Register allocation happens at a level below the C source code, so counting C variables tells you very little about the number of registers used on the hardware. You should answer your question directly with a few test kernels and nvcc --ptxas-options=-v

In a simple kernel that I just made up, I didn’t see a difference in the number of registers. I’m not sure if my finding generalizes to all cases though.

There should be no difference, as any state-of-the-art compiler will automatically reduce the variable lifetime to the bare minimum before register allocation, independent of the scope in the source code.
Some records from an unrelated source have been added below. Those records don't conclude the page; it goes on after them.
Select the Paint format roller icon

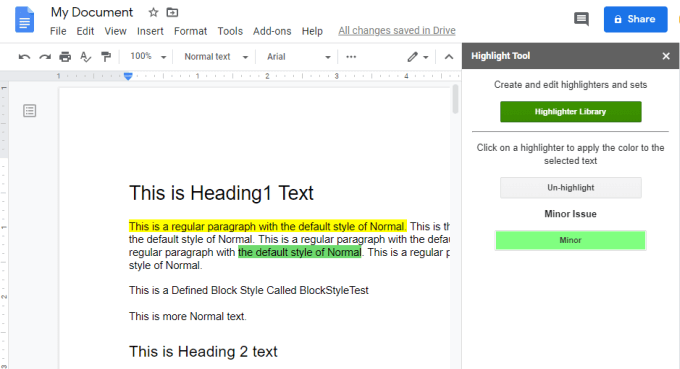coord(106,57)
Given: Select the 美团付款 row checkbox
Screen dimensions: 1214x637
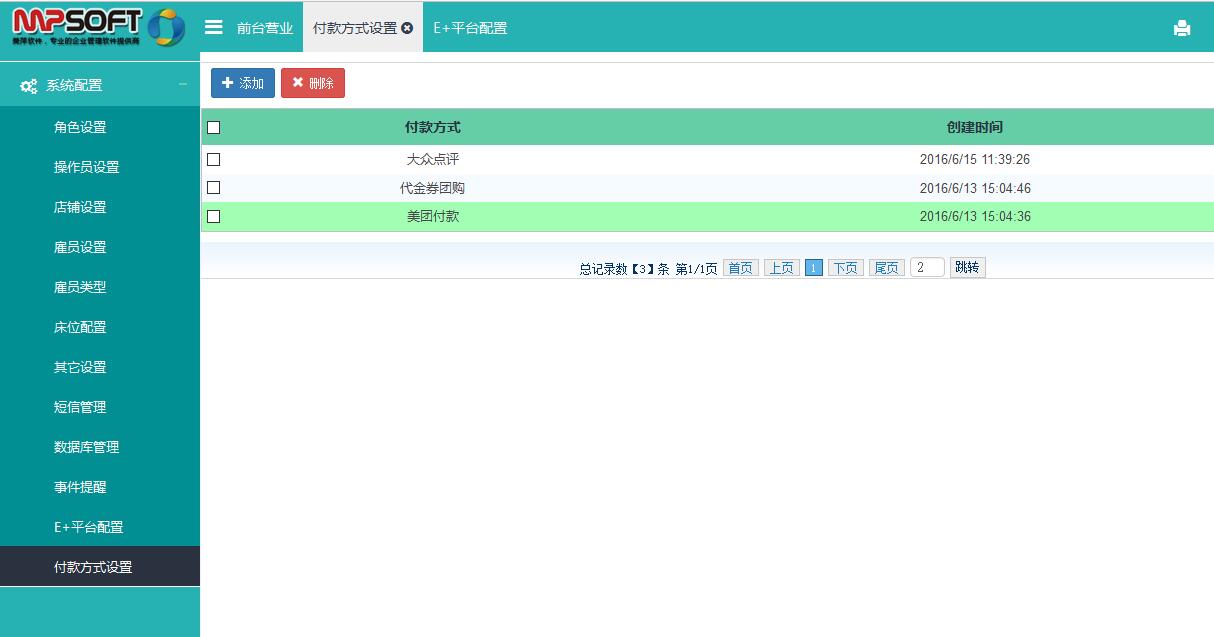Looking at the screenshot, I should click(213, 216).
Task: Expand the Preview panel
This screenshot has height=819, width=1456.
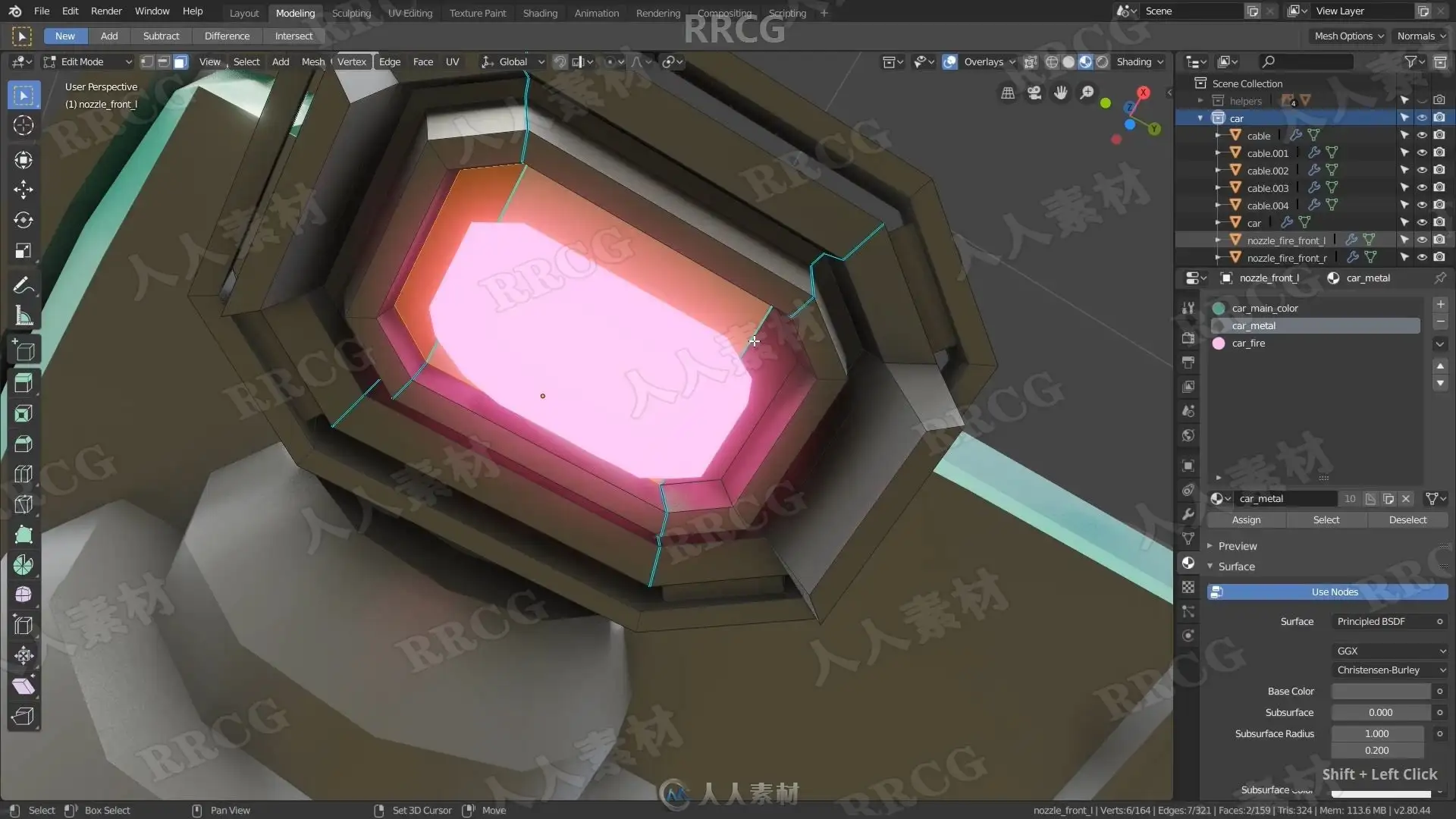Action: click(1237, 546)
Thanks guys, in fact there is no difference.

I wrote this small kernel to analyze register/memory usage:

#include “stdio.h”
#include “iostream”
#include “cuda.h”

using namespace std;

global void test(int *par) {

int y;
int x=*par;

if (x==1) {
    *par = y;


int main() {

int par;

cudaMalloc((void **) &par, sizeof(int));
return 0;


I compile it, and got this:
nv:~> nvcc --ptxas-options=-v
ptxas info : Compiling entry function ‘_Z4testPi’ for ‘sm_10’
ptxas info : Used 2 registers, 8+16 bytes smem, 4 bytes cmem[1]

It looks like I am using 8+16=24 bytes of shared memory and 4 bytes of constant memory, why is that ?. As it can be seen in my code I do not use shared nor constant memory, so the usage output I’m getting is quite confusing.

And finally, what is the meaning of cmem[1] ?, caz I’ve seen cmem[0] or cmem[16] also.